Luke gives no reason for Agrippa’s renewal of the persecution, except that it “pleased the Jews”, i.e. the Jewish authorities, meaning the Annas family. Agrippa chose James, the brother of John, as an example to test the political winds (Acts 12:2-3). James is mentioned second in three of the four lists of the Apostles (Matthew 10:2-4; Mark 3:16-18; Luke 6:13-16; Acts 1:13), always following Peter, showing his importance in the Messianic community. In all of the lists where only the inner three are mentioned (Peter, James and John), James always comes before John and never the other way around. So, by choosing James, Agrippa sought to secure the good will of the Jewish authorities mentioned in Acts 12:3, and Messianics of lesser significance wouldn’t due.

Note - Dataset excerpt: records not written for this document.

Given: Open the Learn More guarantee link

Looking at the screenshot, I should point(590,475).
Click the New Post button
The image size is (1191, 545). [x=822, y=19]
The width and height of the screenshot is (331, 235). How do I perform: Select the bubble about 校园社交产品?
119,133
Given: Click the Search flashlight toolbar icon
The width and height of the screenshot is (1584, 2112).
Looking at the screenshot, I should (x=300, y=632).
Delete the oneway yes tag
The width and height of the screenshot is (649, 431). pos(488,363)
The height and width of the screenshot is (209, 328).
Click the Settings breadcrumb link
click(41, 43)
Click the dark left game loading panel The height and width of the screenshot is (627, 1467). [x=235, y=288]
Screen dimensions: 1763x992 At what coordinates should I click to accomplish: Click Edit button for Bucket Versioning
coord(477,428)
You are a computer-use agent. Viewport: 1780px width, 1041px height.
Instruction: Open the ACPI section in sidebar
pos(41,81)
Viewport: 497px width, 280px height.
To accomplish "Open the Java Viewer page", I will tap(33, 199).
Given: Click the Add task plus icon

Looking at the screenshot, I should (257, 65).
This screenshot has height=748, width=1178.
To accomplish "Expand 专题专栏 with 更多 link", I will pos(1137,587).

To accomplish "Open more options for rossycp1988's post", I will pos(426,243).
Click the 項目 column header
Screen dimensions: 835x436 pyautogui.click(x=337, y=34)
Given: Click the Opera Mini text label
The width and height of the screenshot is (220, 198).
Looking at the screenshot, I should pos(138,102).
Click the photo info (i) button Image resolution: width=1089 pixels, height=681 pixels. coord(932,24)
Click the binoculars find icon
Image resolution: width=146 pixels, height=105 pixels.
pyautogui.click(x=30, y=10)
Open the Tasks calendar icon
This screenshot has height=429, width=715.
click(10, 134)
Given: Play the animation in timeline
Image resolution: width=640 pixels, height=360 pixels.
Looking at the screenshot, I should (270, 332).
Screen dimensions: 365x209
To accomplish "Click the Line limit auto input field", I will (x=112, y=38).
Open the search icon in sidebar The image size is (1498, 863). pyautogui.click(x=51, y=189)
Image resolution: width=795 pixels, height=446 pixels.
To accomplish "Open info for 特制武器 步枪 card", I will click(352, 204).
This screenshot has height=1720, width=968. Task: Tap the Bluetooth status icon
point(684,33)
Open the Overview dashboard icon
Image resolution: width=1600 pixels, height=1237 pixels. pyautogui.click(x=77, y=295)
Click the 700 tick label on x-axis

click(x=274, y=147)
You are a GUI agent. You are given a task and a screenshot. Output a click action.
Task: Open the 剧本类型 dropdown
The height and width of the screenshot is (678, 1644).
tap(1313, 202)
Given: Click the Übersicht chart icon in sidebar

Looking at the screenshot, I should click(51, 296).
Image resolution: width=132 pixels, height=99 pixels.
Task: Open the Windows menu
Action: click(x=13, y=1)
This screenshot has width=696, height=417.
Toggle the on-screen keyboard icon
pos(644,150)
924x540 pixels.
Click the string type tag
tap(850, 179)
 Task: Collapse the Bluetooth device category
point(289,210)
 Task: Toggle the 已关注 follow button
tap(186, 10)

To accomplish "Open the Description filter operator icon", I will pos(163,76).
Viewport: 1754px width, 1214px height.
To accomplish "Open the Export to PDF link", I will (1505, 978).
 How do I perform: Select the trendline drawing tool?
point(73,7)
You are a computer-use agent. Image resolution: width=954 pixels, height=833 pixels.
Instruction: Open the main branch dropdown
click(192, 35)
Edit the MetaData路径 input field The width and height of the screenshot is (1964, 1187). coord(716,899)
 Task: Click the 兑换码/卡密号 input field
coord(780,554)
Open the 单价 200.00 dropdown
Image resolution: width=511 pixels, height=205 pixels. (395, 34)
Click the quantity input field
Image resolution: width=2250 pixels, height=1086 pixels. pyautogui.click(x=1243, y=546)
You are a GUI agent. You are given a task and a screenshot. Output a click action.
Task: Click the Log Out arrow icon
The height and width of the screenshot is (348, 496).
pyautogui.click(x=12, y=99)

Luke begins Acts 12 with the words: “Now about that time Herod the king stretched forth his hands to vex certain of the church” (Acts 12:1 – KJV), and there is a general agreement among most modern translations with how the KJV translates this verse. However, about what time is Luke referring? Is he referring to the time when Agabus’ uttered his prophecy, or is it when the prophecy was fulfilled? Curiously, the Greek translated “about” can also be translated “after” and is so done 65 times as opposed to it being translated “about” only 3 times in the KJV. If it can be translated “after” there should be no controversy, because Acts 12:1 occurs “after” all of what occurred in Acts 11. Wuest, however, gives sense to it all by translating it: “Now at that strategic significant period…” In other words, the whole period of time between Agabaus’ prophecy and its fulfillment is in mind. Not long before James was killed, Paul embarked on his first missionary journey, beginning in Cyprus and ending in Galatia, and reports of his success on Cyprus probably reached the ears of the Jewish authorities in Jerusalem. Unrest over uncircumcised gentiles, such as Sergius Paulus, being admitted into a Jewish sect with the full approval of the Messianic authorities in Jerusalem was pushed into the political arena and Agrippa, seeking to please the powerful priestly clan of Annas, addressed the issue by seizing and executing James and vexing the Church of God, headquartered there.